Russia seeks new missiles due to U.S. shield plans

Russia's military said on Friday it had intensified efforts to develop new ballistic missiles in response to U.S. plans to deploy an anti-missile system in Europe and Russia's navy test fired a new generation rocket. Skip related content

The decision by the United States to deploy interceptor missiles in Poland and a radar system in the Czech Republic has angered Moscow, which says Russia's national security will be compromised by the U.S. anti-missile system.

Colonel-General Nikolai Solovtsov, Commander of Russia's Strategic Missile Forces, was quoted by Interfax as saying that Russia had bolstered its efforts to develop new missiles.

"At the present time, work has been intensified to create the research and technical foundation for new missile systems, which will be needed after 2020," Solovtsov said.

A few hours later, the Dmitry Donskoy nuclear submarine launched a Bulava intercontinental ballistic missile from the White Sea, a navy spokesman said. The missile hit the Kura testing site on the Kamchatka peninsula in the Pacific.

Russia's RIA news agency quoted an unidentified source in the Defence Ministry as saying it was the most successful test of the Bulava to date, after a string of failures and delays.

The previous test of the Bulava on September 18 was pronounced a success by the navy. Several launches of the Bulava, which is designed for Russia's new generation of Borei class nuclear submarines, have failed however.

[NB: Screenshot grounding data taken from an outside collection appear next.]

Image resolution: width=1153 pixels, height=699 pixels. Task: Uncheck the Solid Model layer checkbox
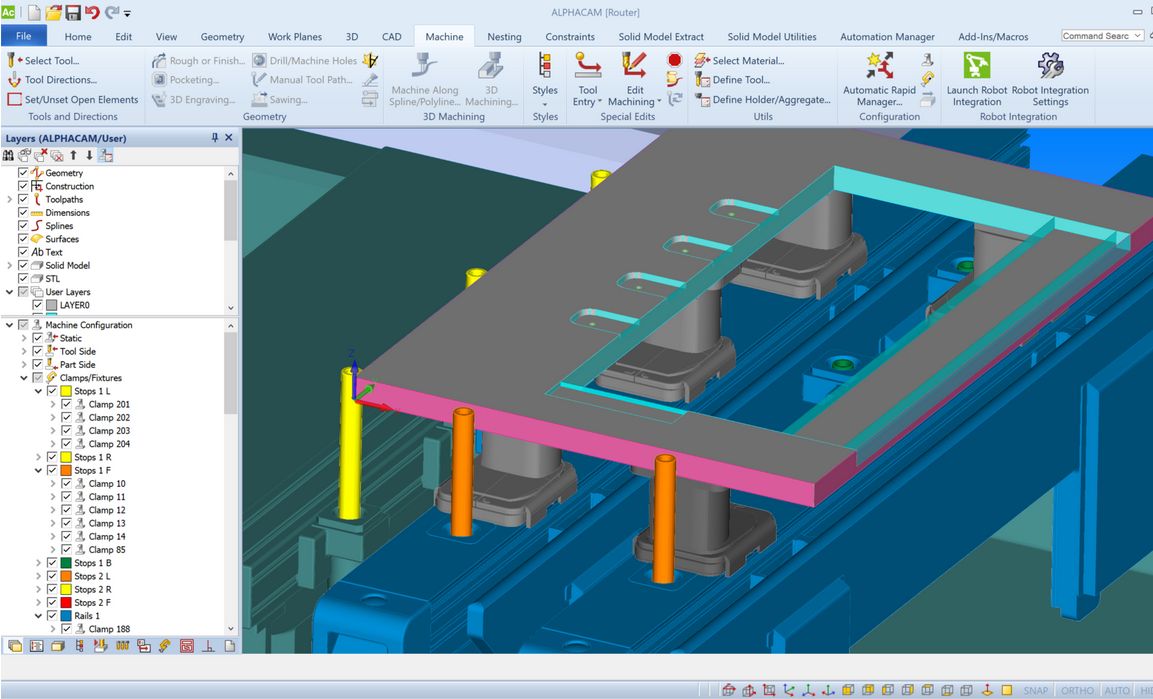click(24, 266)
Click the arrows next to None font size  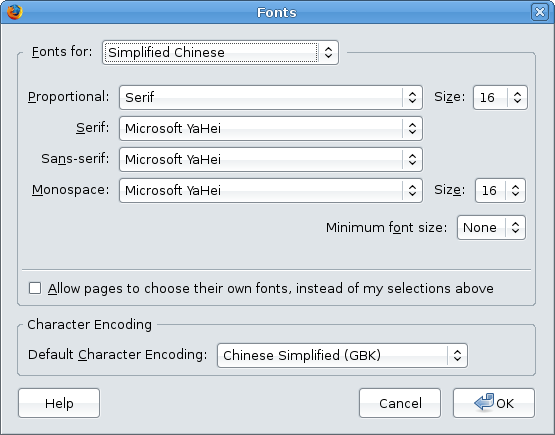click(515, 228)
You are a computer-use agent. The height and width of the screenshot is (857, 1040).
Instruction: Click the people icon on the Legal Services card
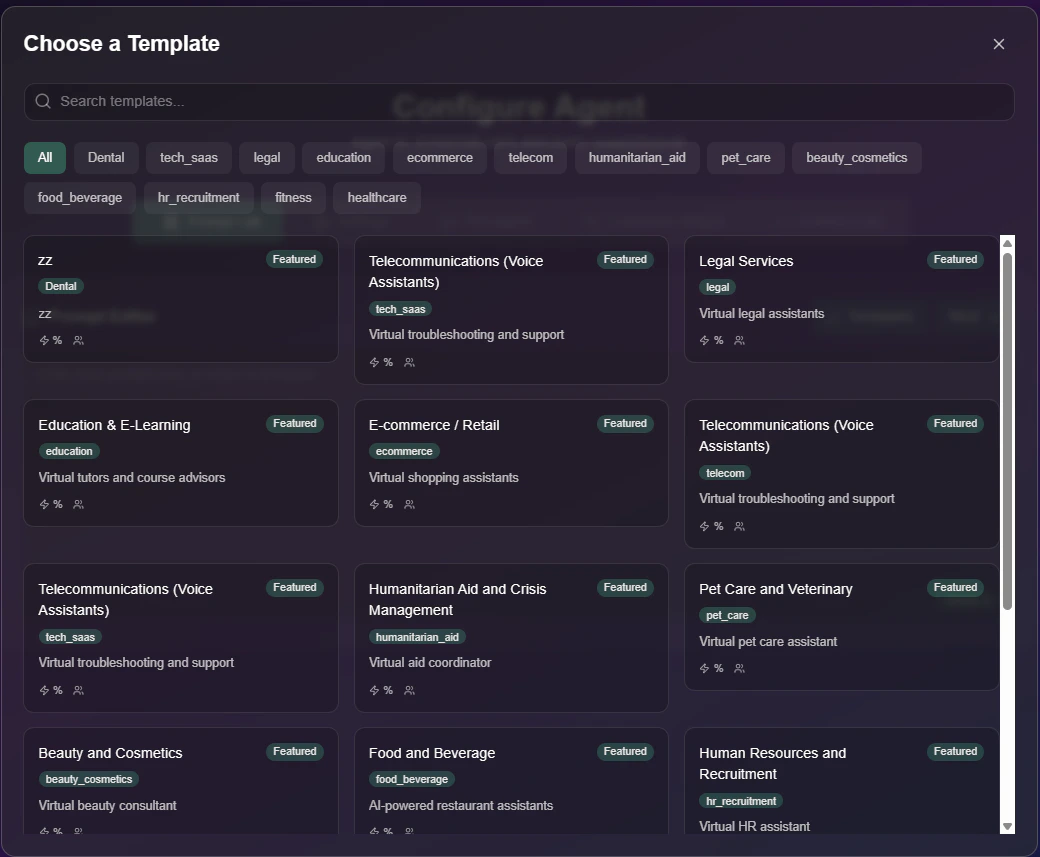tap(739, 340)
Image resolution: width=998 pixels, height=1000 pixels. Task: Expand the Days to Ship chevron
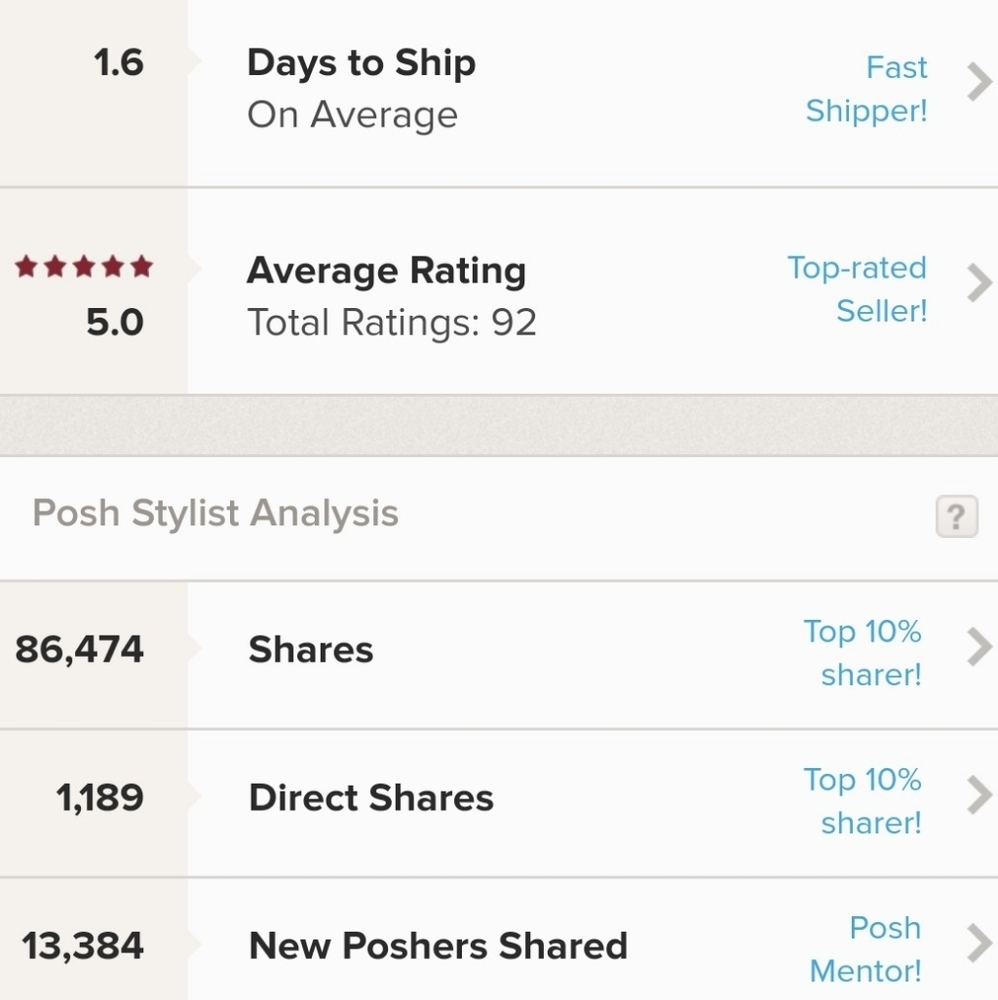click(x=979, y=82)
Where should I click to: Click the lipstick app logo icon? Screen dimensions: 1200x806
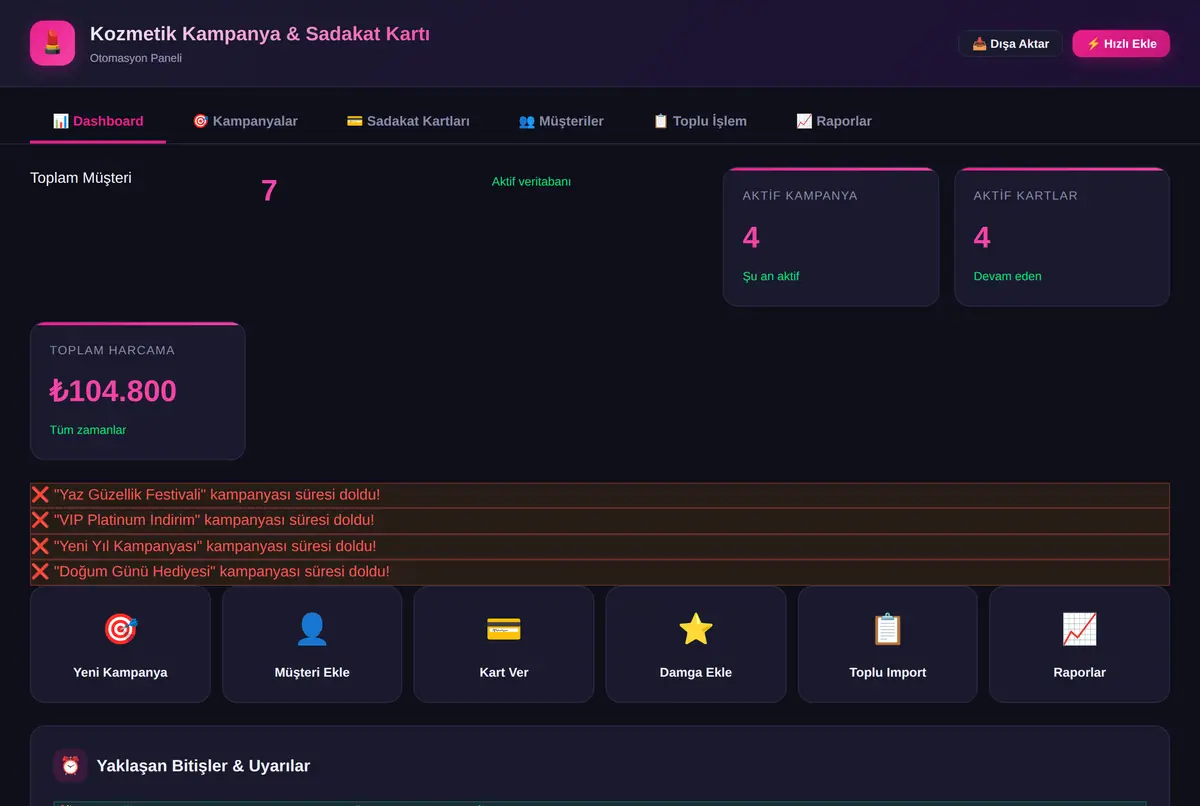(52, 43)
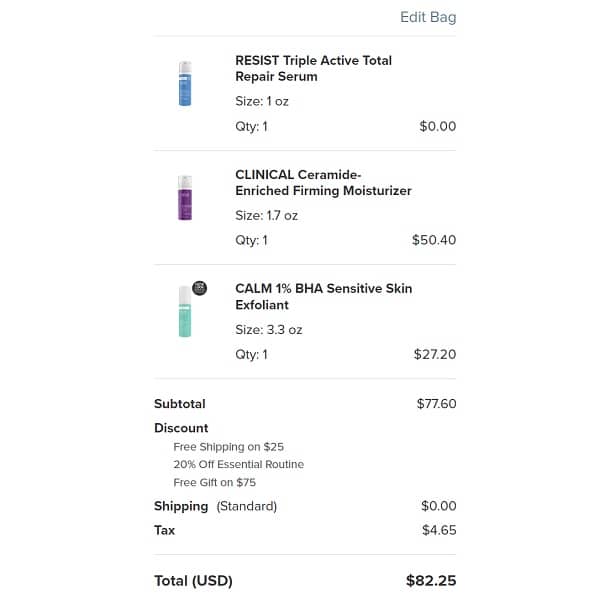Click the Size: 1.7 oz text
Viewport: 600px width, 600px height.
(x=266, y=215)
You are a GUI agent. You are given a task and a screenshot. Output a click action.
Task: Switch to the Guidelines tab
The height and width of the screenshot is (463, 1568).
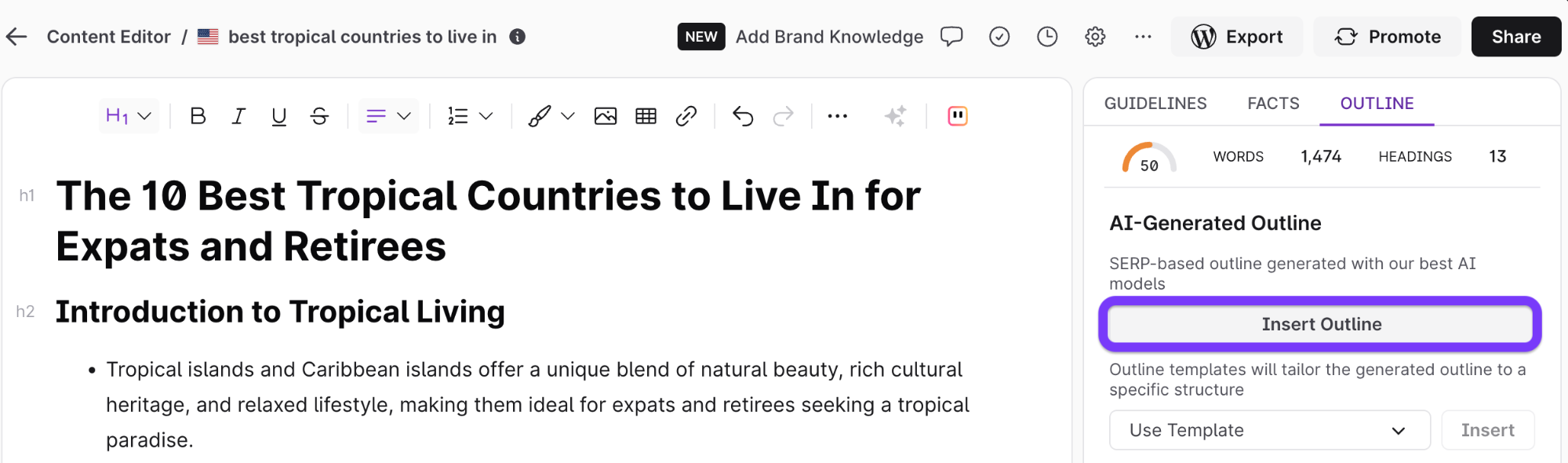point(1155,104)
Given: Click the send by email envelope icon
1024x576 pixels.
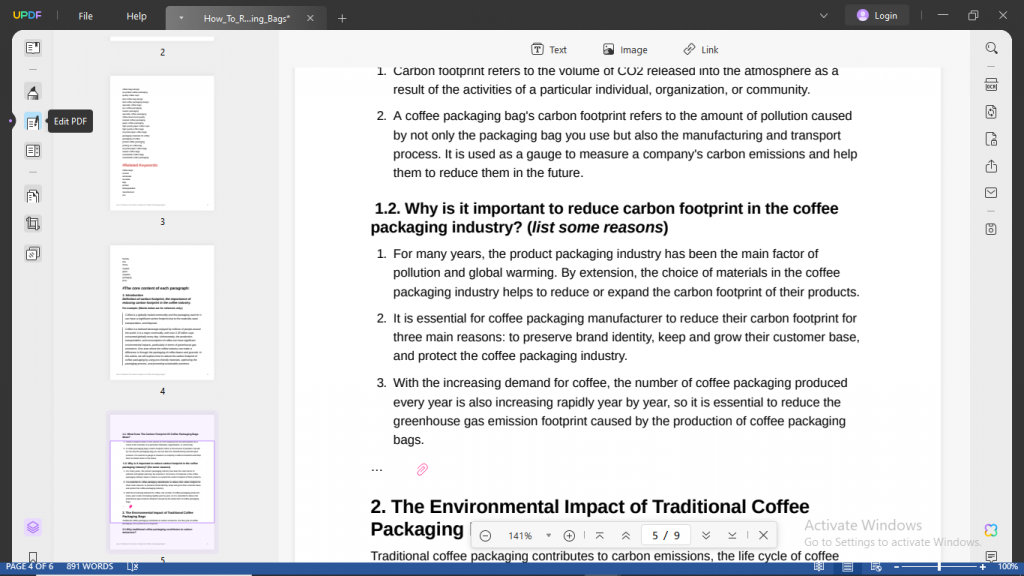Looking at the screenshot, I should 991,193.
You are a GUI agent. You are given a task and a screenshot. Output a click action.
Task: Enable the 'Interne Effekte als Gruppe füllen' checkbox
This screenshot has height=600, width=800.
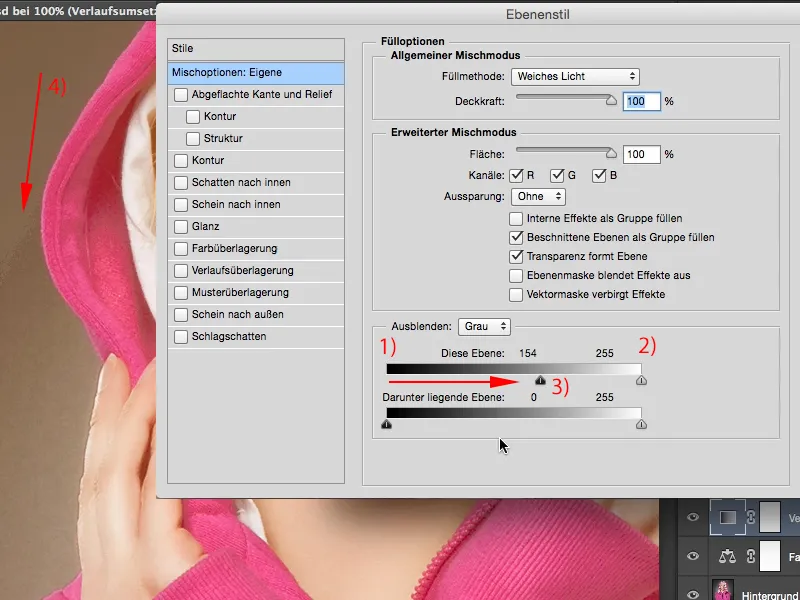pos(517,220)
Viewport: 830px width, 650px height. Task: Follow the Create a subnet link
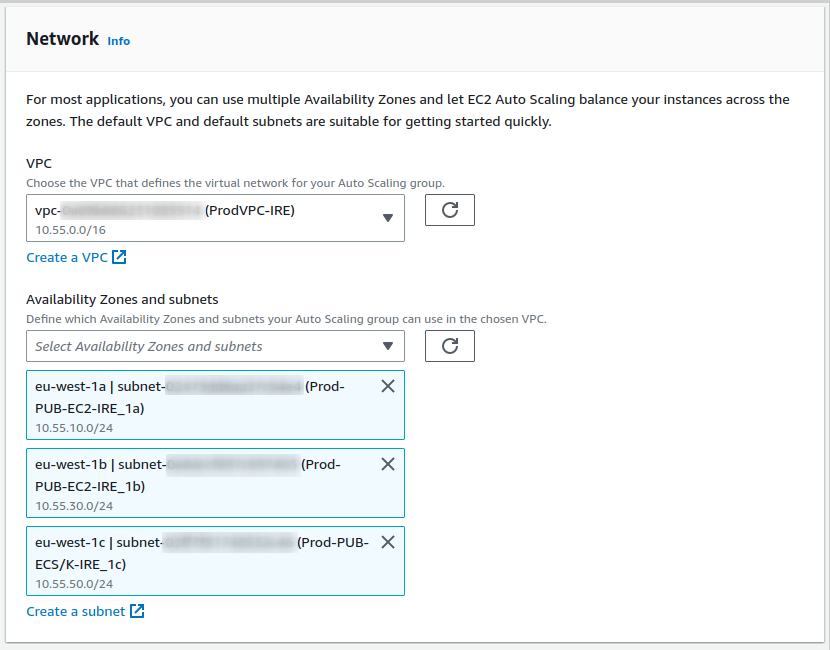[75, 612]
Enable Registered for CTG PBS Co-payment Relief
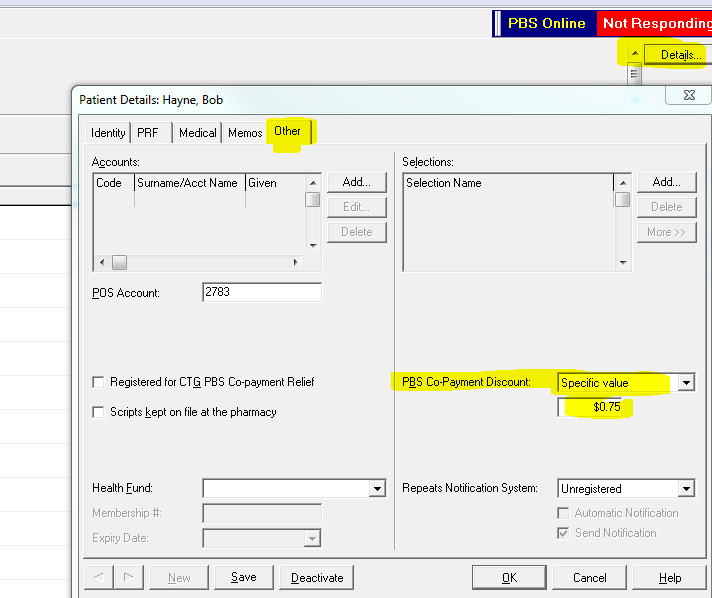Viewport: 712px width, 598px height. point(98,382)
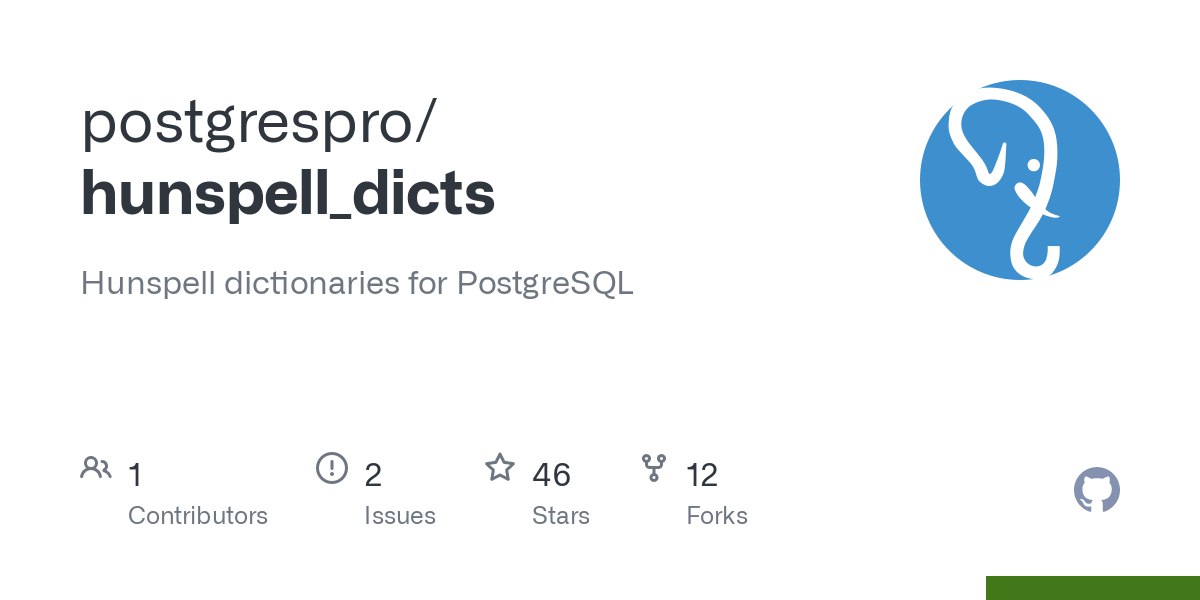
Task: Click the stars count 46
Action: tap(551, 475)
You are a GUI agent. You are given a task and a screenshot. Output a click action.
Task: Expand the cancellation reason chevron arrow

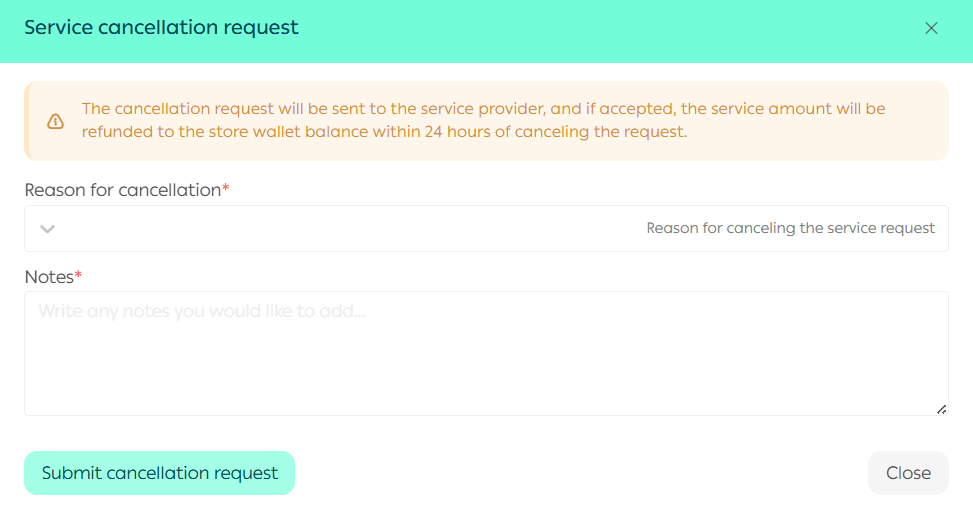[47, 229]
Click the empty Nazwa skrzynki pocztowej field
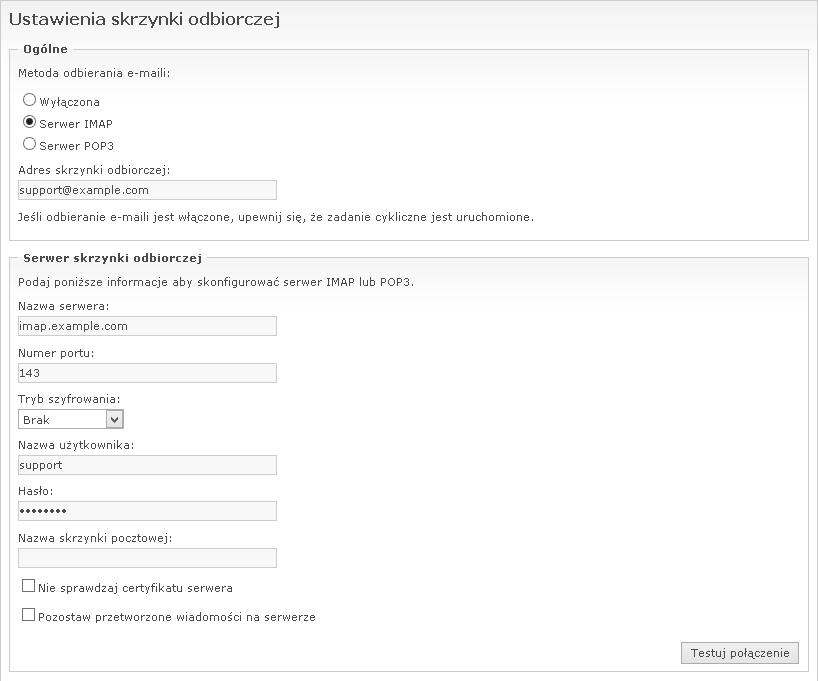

Russian President Dmitry Medvedev announced on November 5 that Moscow would install Iskander short-range missile systems near the Polish border if Washington proceeds with its missile plans.

Medvedev also said Russia would try to electronically jam the U.S. system.

Russia's relations with Washington this year hit their lowest ebb since the 1991 collapse of the Soviet Union after a row over the war against U.S. ally Georgia and Moscow's recognition of two Georgian rebel regions as independent states.

Kremlin officials say the U.S. has failed to listen to their concerns about the missile shield, which Washington says is needed to protect against "rogue states" such as Iran.

Russia's missile forces commander said the first of a new generation of Russian RS-24 intercontinental ballistic missiles would enter service in December 2009, Interfax reported.

Russia test fired one of the RS-24 missiles on November 26, the third such test in two years.

Russian generals say the RS-24 can pierce any anti-missile system. It can be armed with up to 10 different warheads and is intended to replace Russia's earlier generation intercontinental missiles such as the RS-18 and RS-20.

Solovtsov said the global financial crisis probably would impose some limits on funding, although Russia would test 13 missiles next year, almost double the seven tests this year, Interfax reported.

"Due to the world financial crisis, certain resource restrictions will be applied but still the (missile) force should be able to fulfil its duties," he was quoted as saying.

Civilian personnel in Russia's military forces also will be cut by 150,000 to 600,000 as part of ongoing reforms to defence structures, Interfax separately reported, quoting a source in the Defence Ministry.